Tom Booton has breathed new life into The Grill at The Dorchester, eschewing the rigid conventions of classical fine dining for something more relaxed, yet equally as refined
When Tom Booton was brought in to oversee The Grill at The Dorchester back in 2019 – becoming, at 26, the youngest head chef in the five-star London hotel restaurant’s history – his brief was to strip away some of the formality and introduce a fresh approach to what was a rather traditional fine dining restaurant. And so out went the immaculate white table clothes, and the stiff-upper-lip service; and in came a pudding bar, complete with soft serve machine.
Describing his vision as “fine dining without the ‘fine’”, Booton has created a place that can confidently stand side by side with any of London’s top Michelin-starred restaurants.
The menu offers his own personal interpretation of a modern-day British grill. Dishes are rich and extravagant, although prices remain moderate – at £30, the three-course lunch is arguably one of the best deals in the capital.

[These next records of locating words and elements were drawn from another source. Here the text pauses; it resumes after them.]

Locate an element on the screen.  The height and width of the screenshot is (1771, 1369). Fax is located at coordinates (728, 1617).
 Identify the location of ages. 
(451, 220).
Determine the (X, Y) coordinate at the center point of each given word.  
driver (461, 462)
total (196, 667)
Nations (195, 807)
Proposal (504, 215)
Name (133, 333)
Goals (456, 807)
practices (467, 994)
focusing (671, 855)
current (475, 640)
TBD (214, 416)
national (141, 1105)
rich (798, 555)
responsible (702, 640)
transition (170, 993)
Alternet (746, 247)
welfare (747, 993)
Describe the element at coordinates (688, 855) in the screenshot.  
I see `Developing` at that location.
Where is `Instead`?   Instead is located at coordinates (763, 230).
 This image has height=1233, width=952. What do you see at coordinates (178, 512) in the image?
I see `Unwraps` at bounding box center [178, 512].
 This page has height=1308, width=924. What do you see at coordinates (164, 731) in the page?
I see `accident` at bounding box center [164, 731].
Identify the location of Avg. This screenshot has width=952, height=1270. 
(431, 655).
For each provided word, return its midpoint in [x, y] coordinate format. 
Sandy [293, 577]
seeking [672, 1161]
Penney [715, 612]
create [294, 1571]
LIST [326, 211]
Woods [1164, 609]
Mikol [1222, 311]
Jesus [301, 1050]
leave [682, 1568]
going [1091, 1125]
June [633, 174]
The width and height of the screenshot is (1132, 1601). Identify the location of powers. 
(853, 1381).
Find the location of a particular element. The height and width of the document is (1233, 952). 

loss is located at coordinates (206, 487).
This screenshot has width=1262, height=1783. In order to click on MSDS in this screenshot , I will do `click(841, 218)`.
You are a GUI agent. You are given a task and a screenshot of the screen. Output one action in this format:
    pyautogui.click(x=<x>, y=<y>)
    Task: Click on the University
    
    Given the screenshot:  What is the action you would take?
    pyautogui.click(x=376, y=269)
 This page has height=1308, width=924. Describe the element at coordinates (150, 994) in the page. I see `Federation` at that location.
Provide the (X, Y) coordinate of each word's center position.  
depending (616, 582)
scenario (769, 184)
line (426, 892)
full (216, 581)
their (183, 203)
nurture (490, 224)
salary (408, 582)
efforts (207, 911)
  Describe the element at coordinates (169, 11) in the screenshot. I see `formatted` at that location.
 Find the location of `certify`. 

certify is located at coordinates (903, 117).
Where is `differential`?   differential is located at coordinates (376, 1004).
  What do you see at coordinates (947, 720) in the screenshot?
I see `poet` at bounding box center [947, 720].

Signature plates include homemade stout bread served with generous portions of black pudding and butter; prawn scotch egg with curry sauce, lime pickle and coriander; and The Grill’s lobster thermidor tart. Desserts, meanwhile, include a strawberries and cream soft serve with basil.
Booton began his career in cooking at the age of 15, and previously worked as a head chef at the Michelin-starred Alyn Williams at The Westbury in Mayfair. With The Grill at The Dorchester, he’s proved himself beyond doubt to be a top chef in the making.